Wednesday, June 24, 2009

GREAT EXPECTATIONS

Wanting, but not expecting him so soon, I am surprised to hear an odd noise that seems to be coming from the rear of my house, out near the apple trees. Can he be back so soon? I cross my heart, utter a short prayer and hope. I go downstairs, switch on the outdoor spots and wait. His thin, distinctive whistle escapes through a hole in the darkening night.

Milt has been sorely missed since he left a month ago. I begged him, cajoled him, to stay longer, but the Boss was King. ‘Come Now!’ Tears were in his eyes as he squeezed my cold hand. Sadly I kissed his dry lips. He turned his head to the side, whispered ‘Goodbye’ and left.

Milt’s funeral was small as he wished, no fuss, no stories, no songs, no crowds. I almost made sure only our immediate families came but made an exception for Ralph and Tony, Milt’s (and my) closest, dearest friends. We needed each other. They stood amongst the family telling stories of their youth. Milt would be glad I asked them to the service.

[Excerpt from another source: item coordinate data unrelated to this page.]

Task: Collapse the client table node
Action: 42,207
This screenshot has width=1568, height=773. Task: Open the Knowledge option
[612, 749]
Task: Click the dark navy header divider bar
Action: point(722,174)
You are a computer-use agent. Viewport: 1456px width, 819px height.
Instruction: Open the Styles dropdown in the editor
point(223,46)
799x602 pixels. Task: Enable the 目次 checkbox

The first nite in my bed alone, I imagine him pulling my blanket off, playing toesies with me. The 2nd nite, the 3rd nite, are painstakingly lonely. That’s about when the weirdness begins. On the 7th night, I get up to go in the bathroom and trip on something. Without thinking, I blame Milt. ‘Why don’t you put your shoes under the bed or in the closet like I’ve been asking you to do for 10 years?’ A bulb goes on in my head. He didn’t leave a shoe there and neither did I. Who did? I turn on the bedside lamp and really get scared. It is Milt’s shoe, one of the pair that was part of his funeral wear. How can this be? First thing in the morning I call Aaron who was to take everything to the funeral parlor. Aaron has no explanation. ‘I gave it all to the funeral director. Suppose, just suppose, the director dropped a shoe and didn’t notice...’ ‘Aaron,’ I reply, Suppose, just suppose, that happened. How would the shoe get into our bedroom? Scratch that theory!’ I come to no conclusion. Aaron says I dreamed it and made it up. But I didn’t. The shoe is now in Milt’s closet. Dare I say aloud what I think? No, It’s too absurd. But from then on I keep the hall light on plus a small nightlight in the bathroom.

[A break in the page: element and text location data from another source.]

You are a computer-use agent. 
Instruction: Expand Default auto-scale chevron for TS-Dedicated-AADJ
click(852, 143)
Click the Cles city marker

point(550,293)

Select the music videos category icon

I am now taking an occasional sleeping pill, frightened, but longing for the other shoe to appear. It doesn’t. But the hall light is flickering. ‘Milt, is that you?’ At 2:30 a.m. I go to the basement, get a small stepladder and new 75 watt bulb, mumbling as I unscrew the light cover, ‘I’m insane.’ The bulb is not loose or weak. ‘Milt, are you here? Are you coming back? Please come back. I won’t tell a soul. It will be our secret.’ The ladder I lean against the wall and climb back into bed.

It is time for you to start this tale at the top again. It IS Milt. He is coming back. So far I’ve been told nothing, why god decided to let him return to earth, how many souls he is releasing now...and if I stay good and don’t tell, will god resurrect me too? I don’t even want to know. I’ll have to wait, like you, to get the answer.